[Start]

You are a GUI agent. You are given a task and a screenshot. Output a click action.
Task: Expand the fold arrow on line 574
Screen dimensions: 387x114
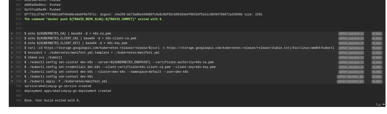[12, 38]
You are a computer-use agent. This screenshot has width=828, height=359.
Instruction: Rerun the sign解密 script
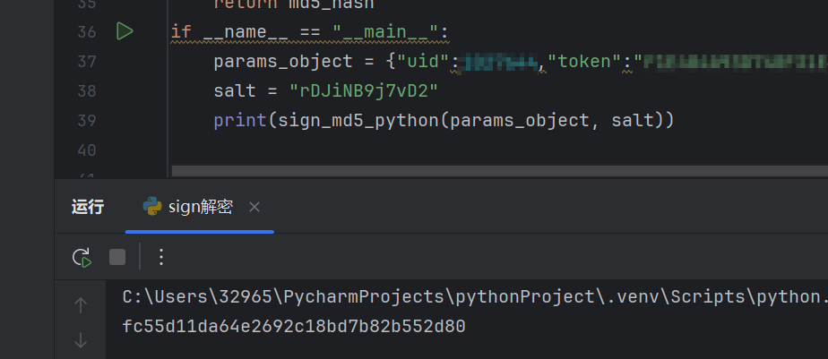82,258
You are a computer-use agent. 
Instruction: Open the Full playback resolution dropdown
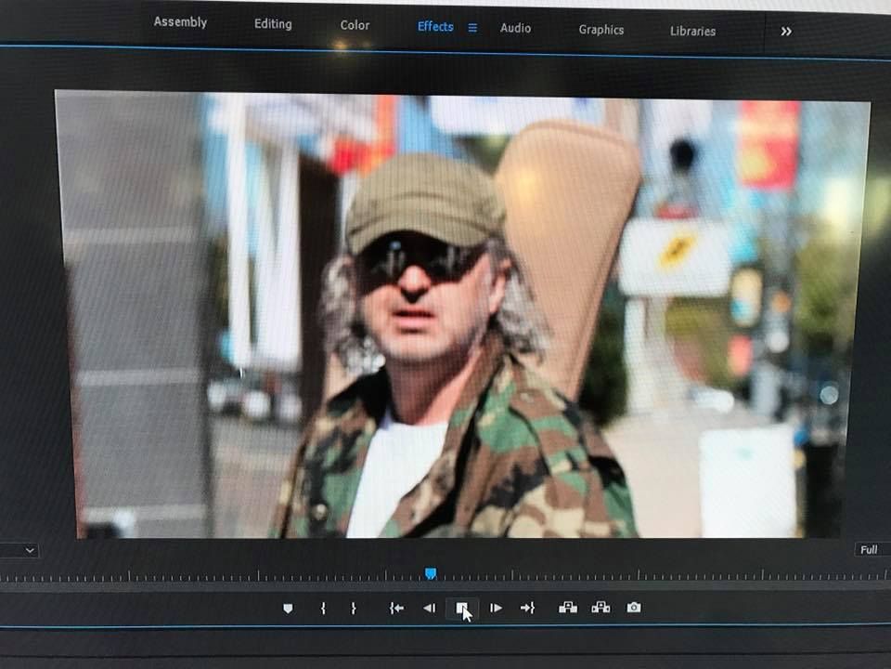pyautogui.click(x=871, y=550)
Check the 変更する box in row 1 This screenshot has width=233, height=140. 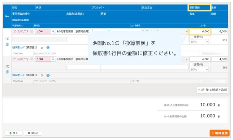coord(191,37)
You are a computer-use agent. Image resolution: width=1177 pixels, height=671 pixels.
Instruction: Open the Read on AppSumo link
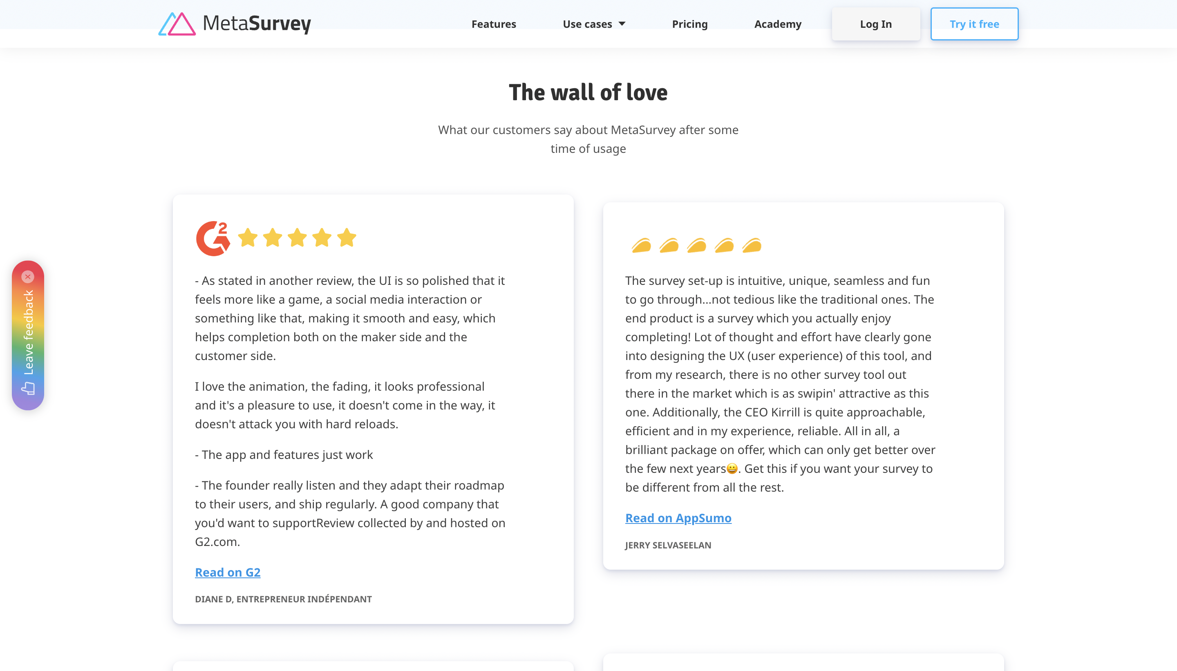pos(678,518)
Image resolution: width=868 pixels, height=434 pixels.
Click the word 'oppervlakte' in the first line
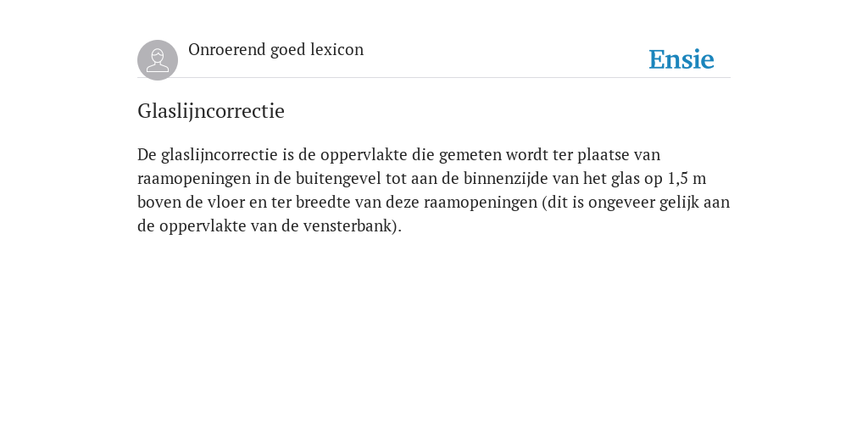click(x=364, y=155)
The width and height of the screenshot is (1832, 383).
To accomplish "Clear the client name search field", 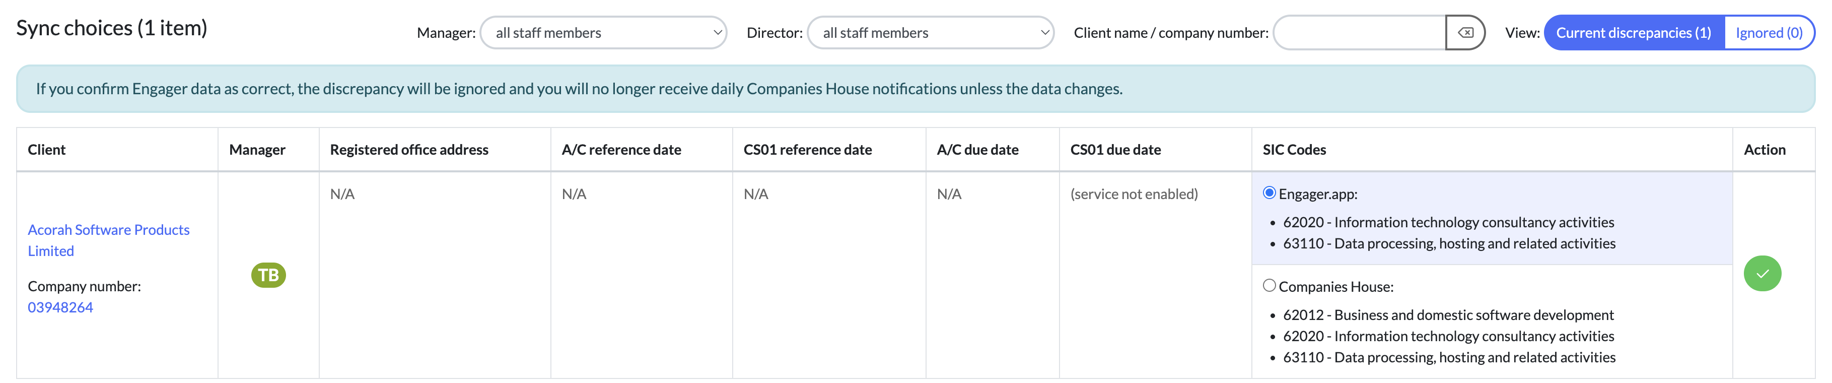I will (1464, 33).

[End]
[Start]

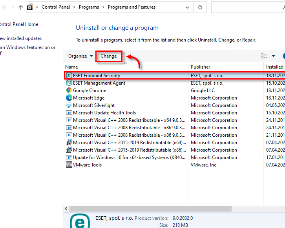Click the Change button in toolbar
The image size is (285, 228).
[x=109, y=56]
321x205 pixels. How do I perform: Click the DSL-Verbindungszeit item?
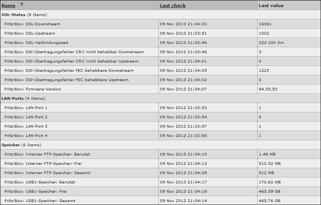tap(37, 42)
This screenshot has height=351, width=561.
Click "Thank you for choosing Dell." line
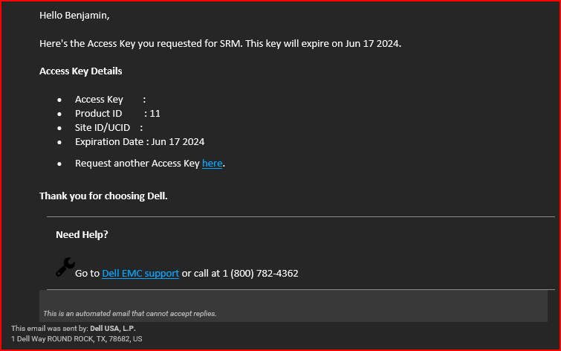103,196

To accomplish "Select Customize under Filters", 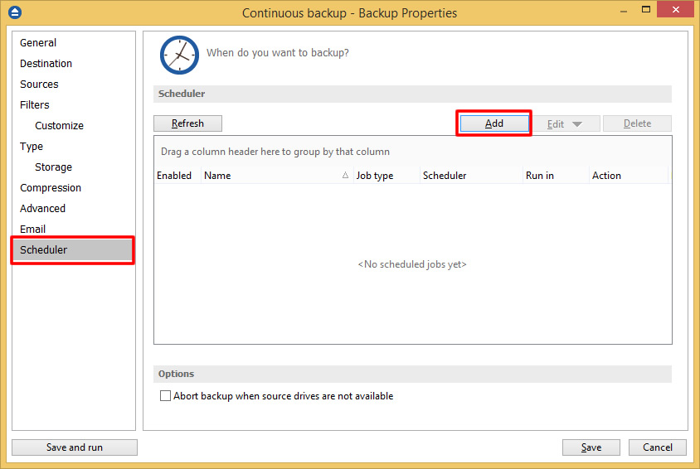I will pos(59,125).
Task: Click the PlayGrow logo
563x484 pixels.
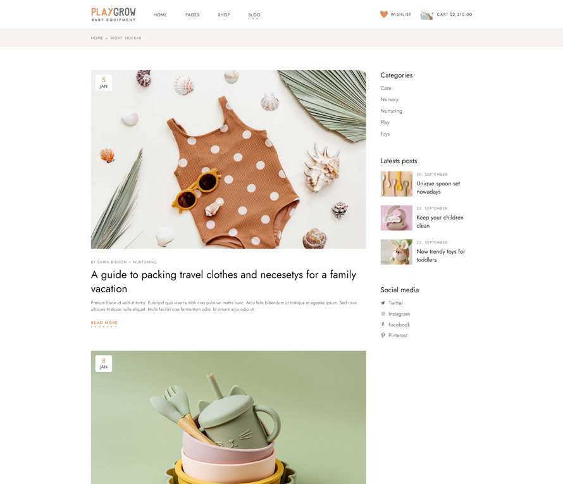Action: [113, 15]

[End]
[Start]

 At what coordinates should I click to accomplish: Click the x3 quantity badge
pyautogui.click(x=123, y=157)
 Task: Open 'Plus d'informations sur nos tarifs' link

[End]

Pick out each line of the listing above that contains the string "agent", matching case exactly, and copy those lines out in full.

◆ **Exercise response**:
You are a GUI agent. You are given a task and a screenshot. Output a click action.
You are a computer-use agent. This screenshot has width=828, height=359.
You are a computer-use agent. 
You are a computer-use agent. Image resolution: width=1177 pixels, height=671 pixels.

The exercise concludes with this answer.